With its source some 4,200 km from the sea in Qinghai
Province in China at more than 5,000m elevation on the Tibetan Plateau, the
Mekong River has many different names, according to the different tribes and
peoples, who all make a living along the banks of its narrow valley. Half
the river’s length runs through China, where the winding river is called
“Lancangjiang”. It is in Yunnan Province where the Chinese plan to build
a row of eight hydro-electric dams.
port of Chiang Saen is busy with Chinese travelers
After passing Jinghong, the capital of Sipsong Banna Dai
Autonomous Prefecture, the Mekong River enters Laos at the “Green
Triangle” where the borders of China, Myanmar and Laos meet.
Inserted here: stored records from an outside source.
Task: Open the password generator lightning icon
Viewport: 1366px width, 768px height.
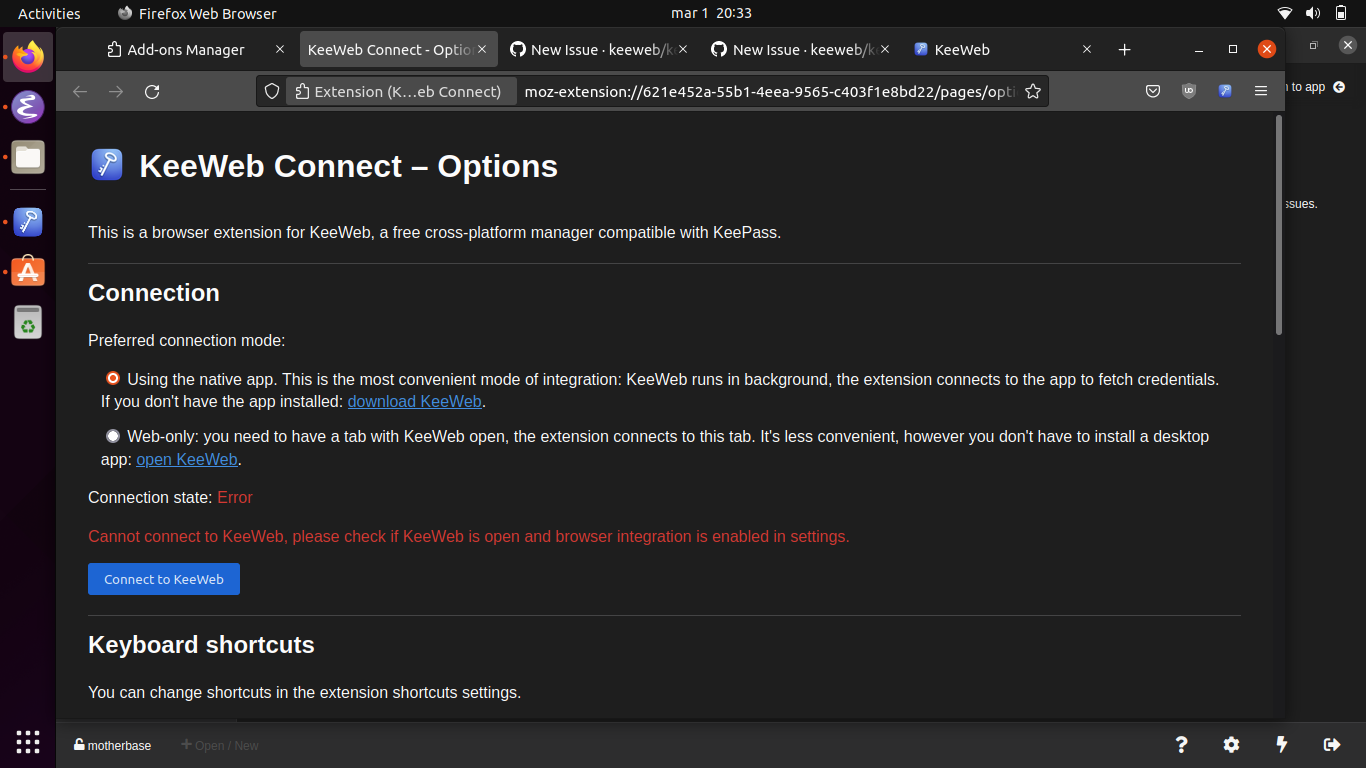Action: pyautogui.click(x=1281, y=744)
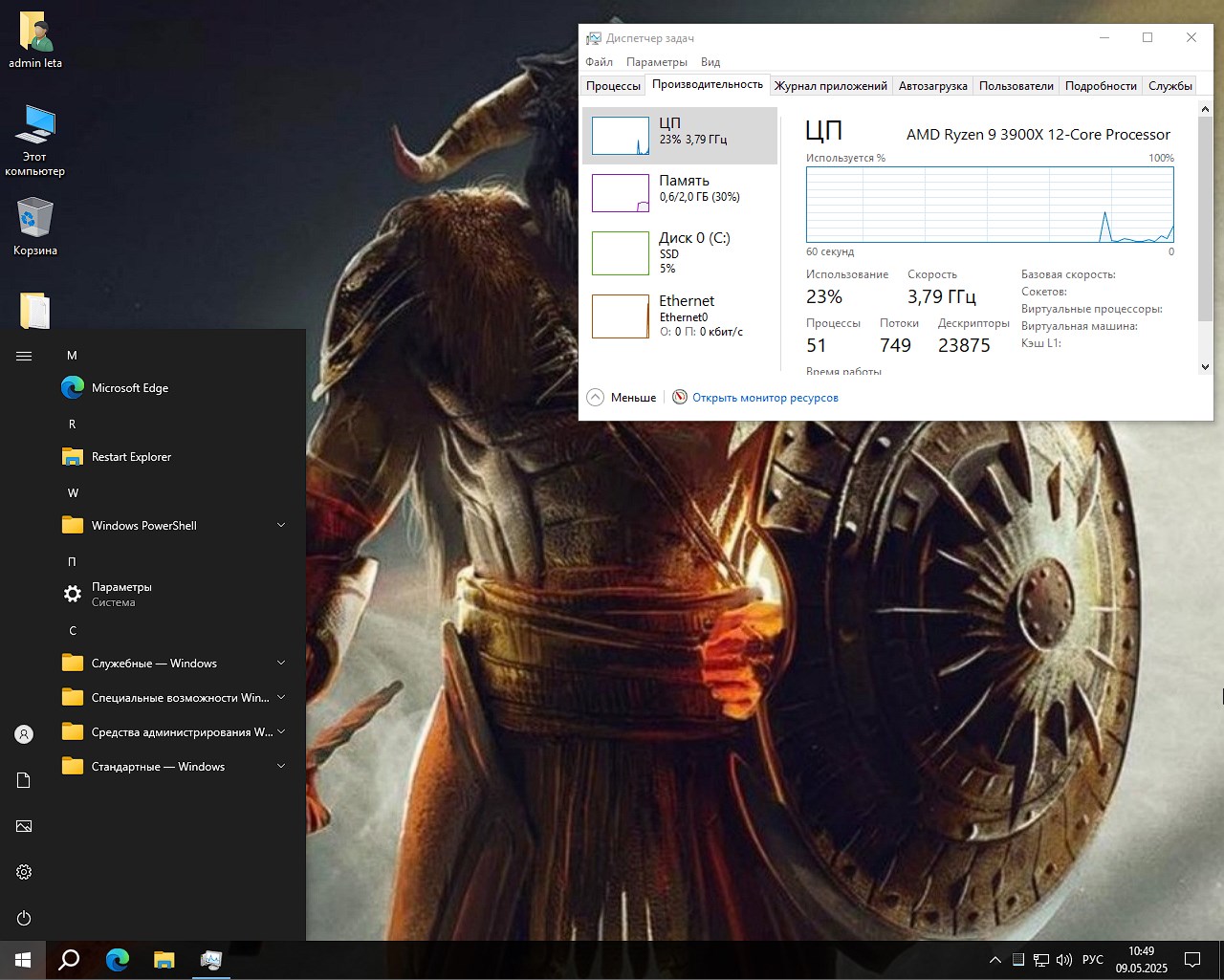Launch Microsoft Edge from Start menu
The image size is (1224, 980).
click(129, 388)
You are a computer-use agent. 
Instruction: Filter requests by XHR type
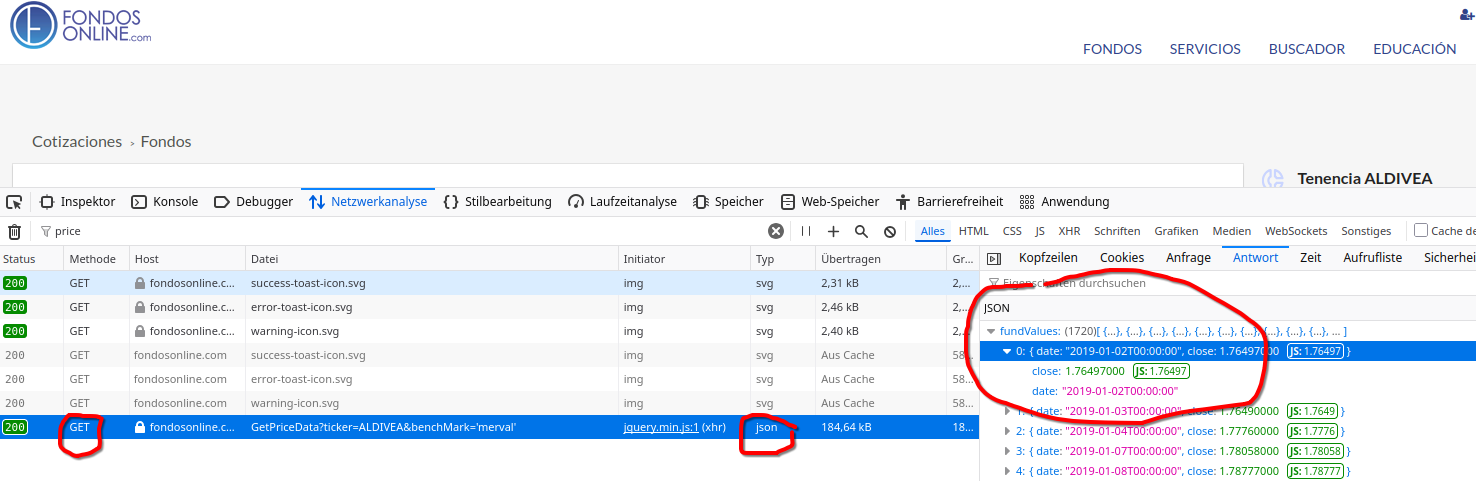click(x=1069, y=231)
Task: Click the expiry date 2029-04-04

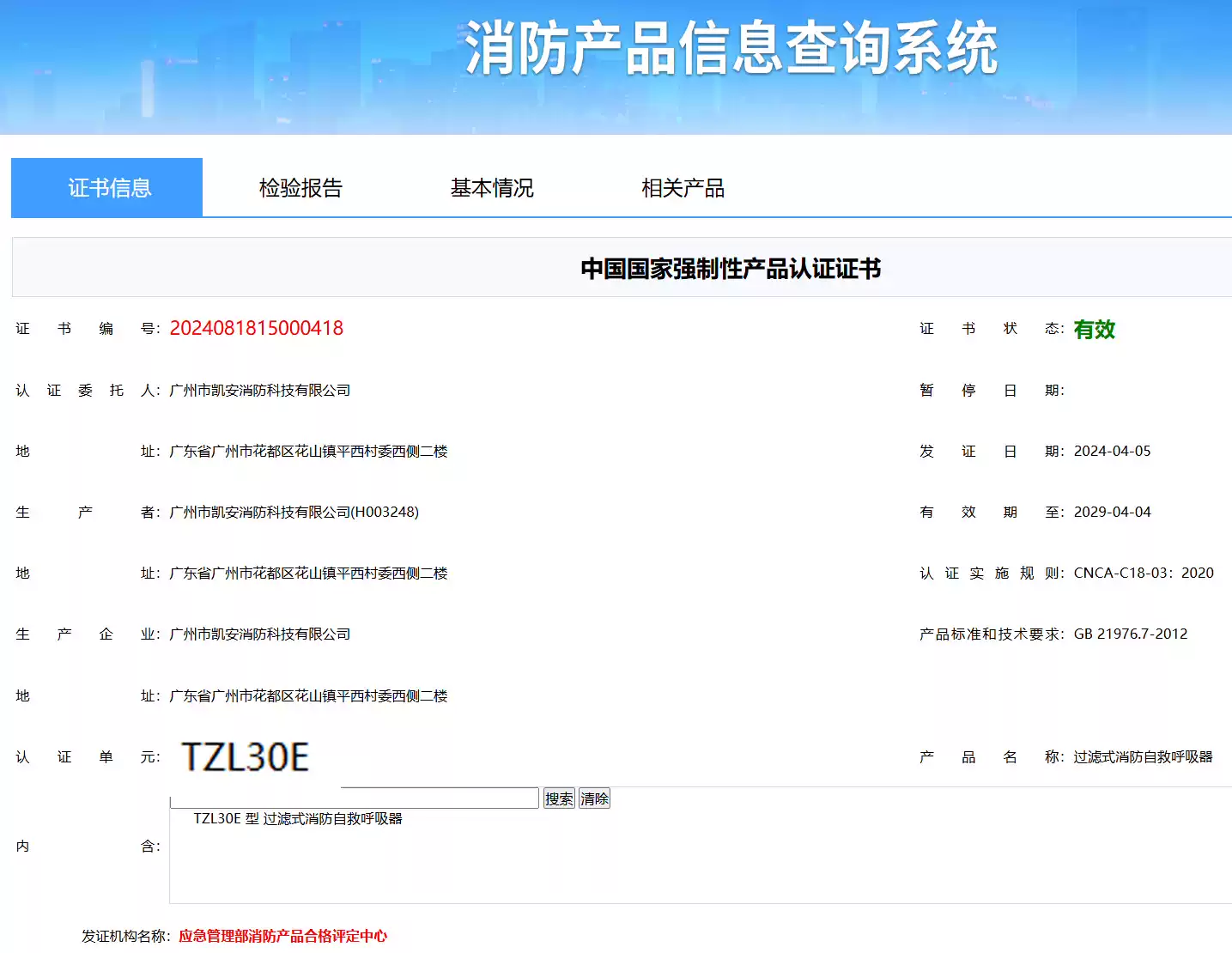Action: [x=1112, y=513]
It is from
here that the Mekong River takes its course through Laos for more than
1,900km – and is regarded here as the “middle” Mekong.
On its way to Thailand, the Mekong River reaches Xieng
Kok in Laos, which is a new international border crossing to Myanmar and
from where there is a dirt road up to Muang Sing in Luang Nam Tha Province.
Reaching the ancient town of Chiang Saen in Thailand, the Mekong River is
then the heart of the Golden Triangle, a wild and forested borderland, where
Myanmar, Laos and Thailand meet.
It was from here that the “Mekong Sun” left for
China. After having invited the Immigration Department of Chiang Saen Port
to dine on board, the departure was smooth in the afternoon of December 4.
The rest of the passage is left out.